-- PROBLEM TO WORK ON --
Can you change "screenshot" to "image" throughout the records below and write them out again with everything else unchanged, leaving the pictures out?

-- SUPPLIED ENTRIES --
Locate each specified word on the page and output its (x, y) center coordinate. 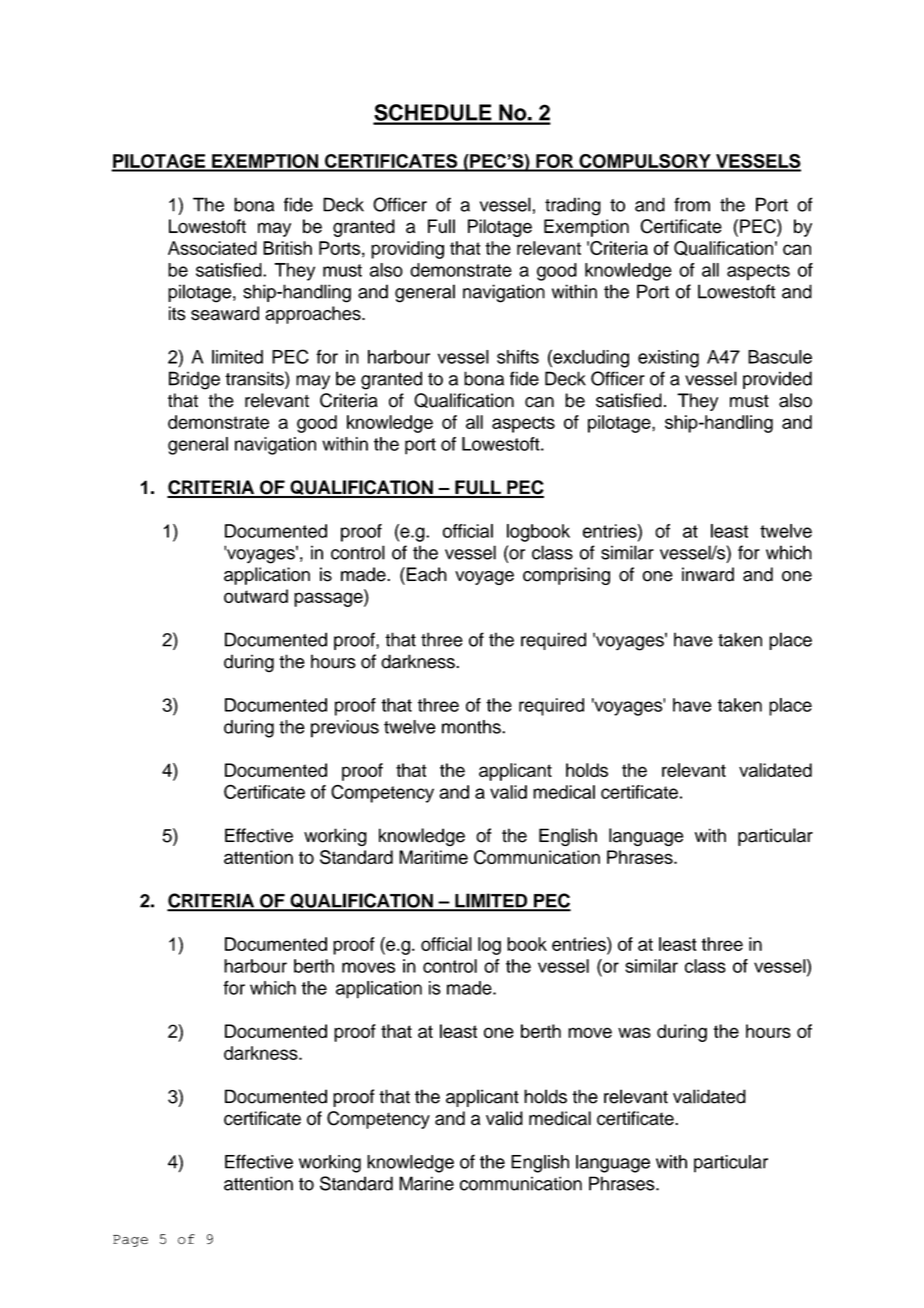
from (692, 204)
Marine (426, 1183)
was (634, 1032)
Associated (212, 248)
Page (130, 1241)
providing (407, 250)
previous (345, 729)
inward (708, 574)
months (472, 727)
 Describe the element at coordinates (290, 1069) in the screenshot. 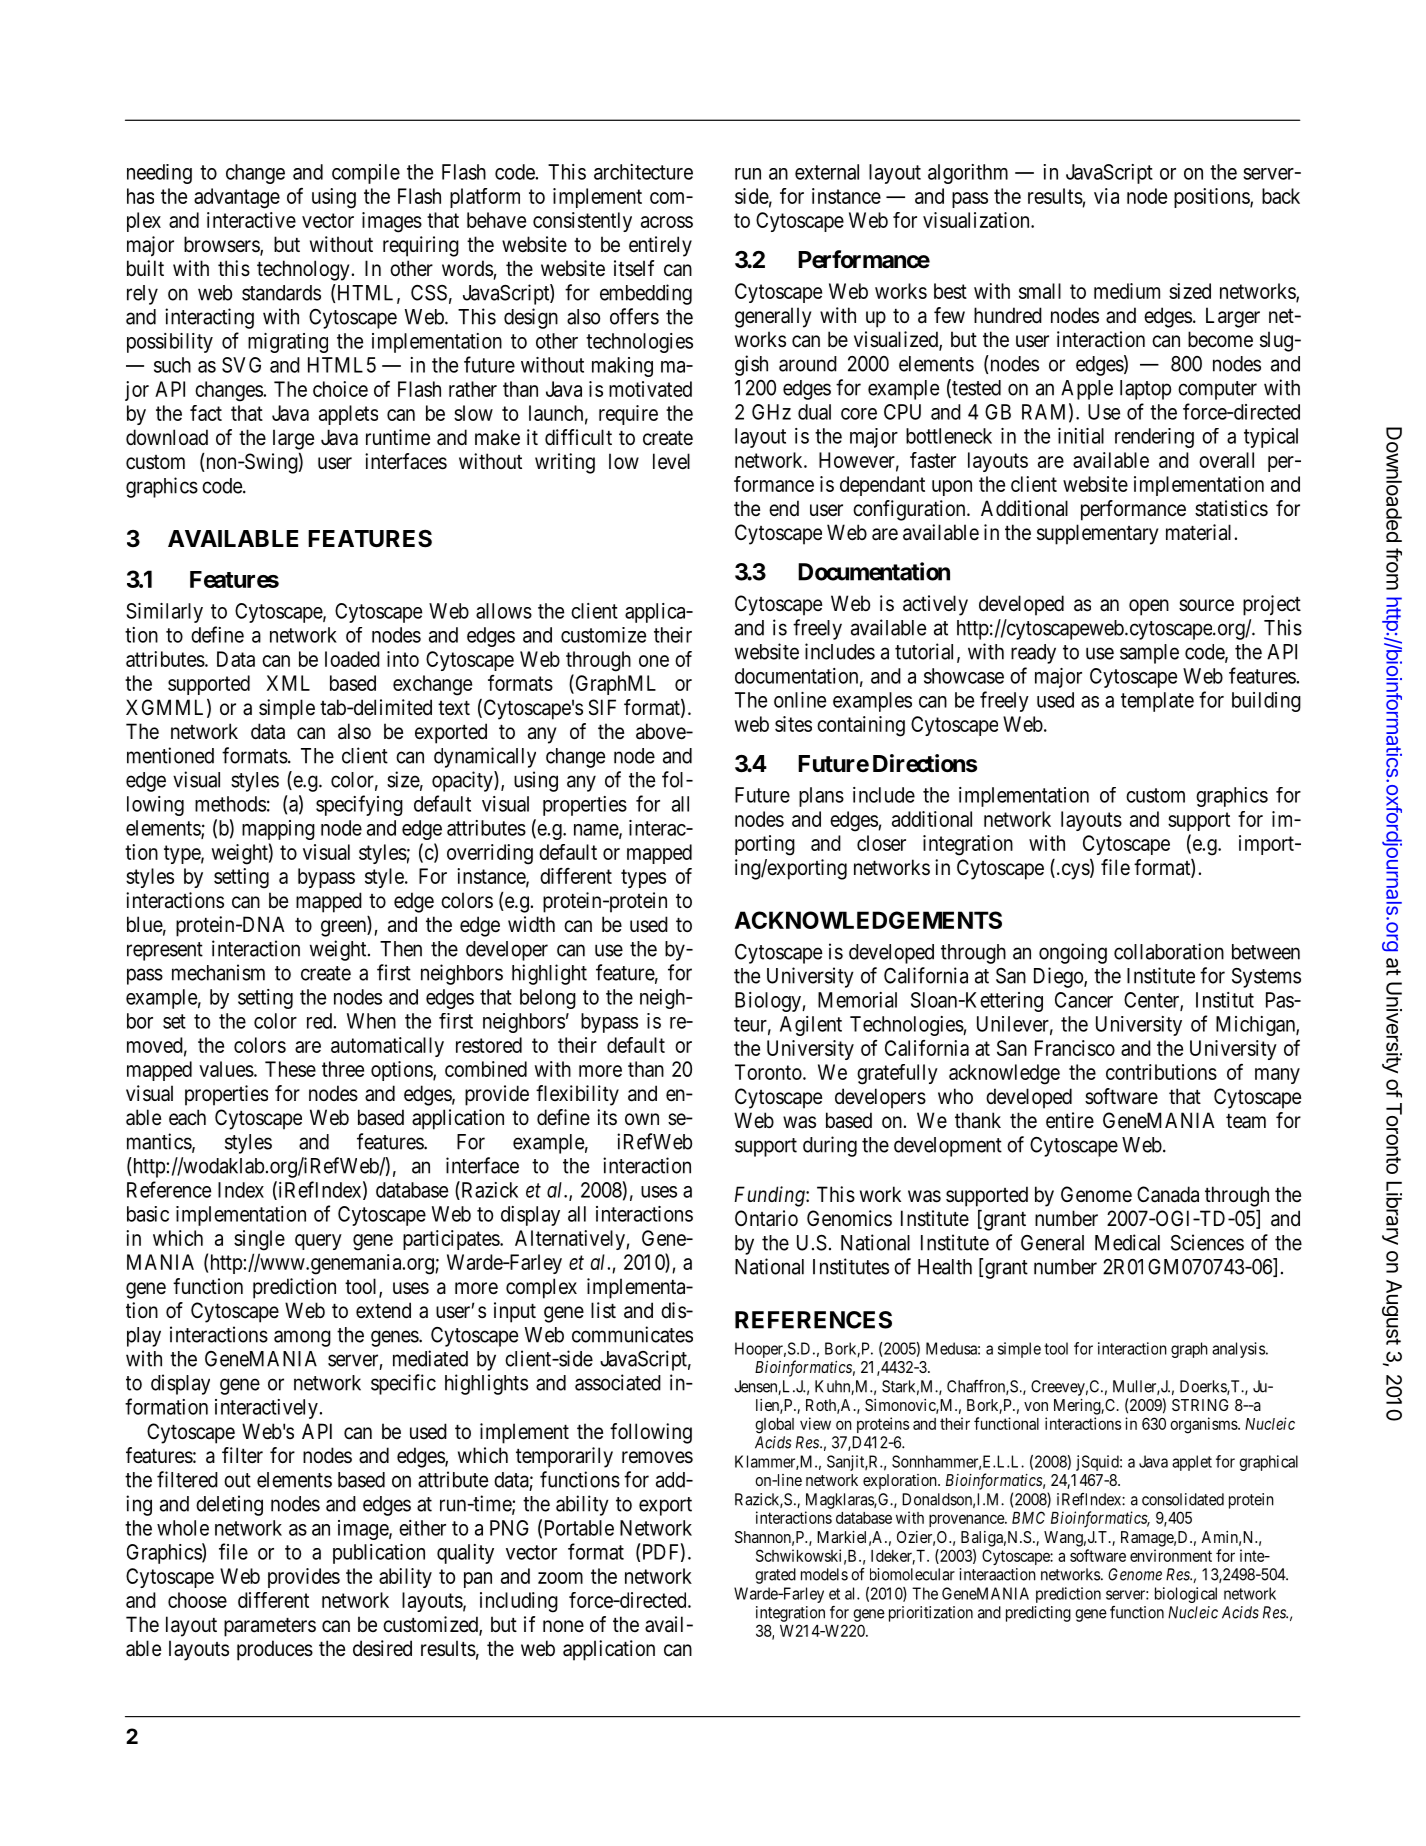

-- TASK SOLUTION --
Locate each specified word on the page and output its (x, y) center coordinate. 
from (692, 204)
Marine (426, 1183)
was (634, 1032)
Associated (212, 248)
Page (130, 1241)
providing (407, 250)
previous (345, 729)
inward (708, 574)
months (472, 727)
 Describe the element at coordinates (290, 1069) in the image. 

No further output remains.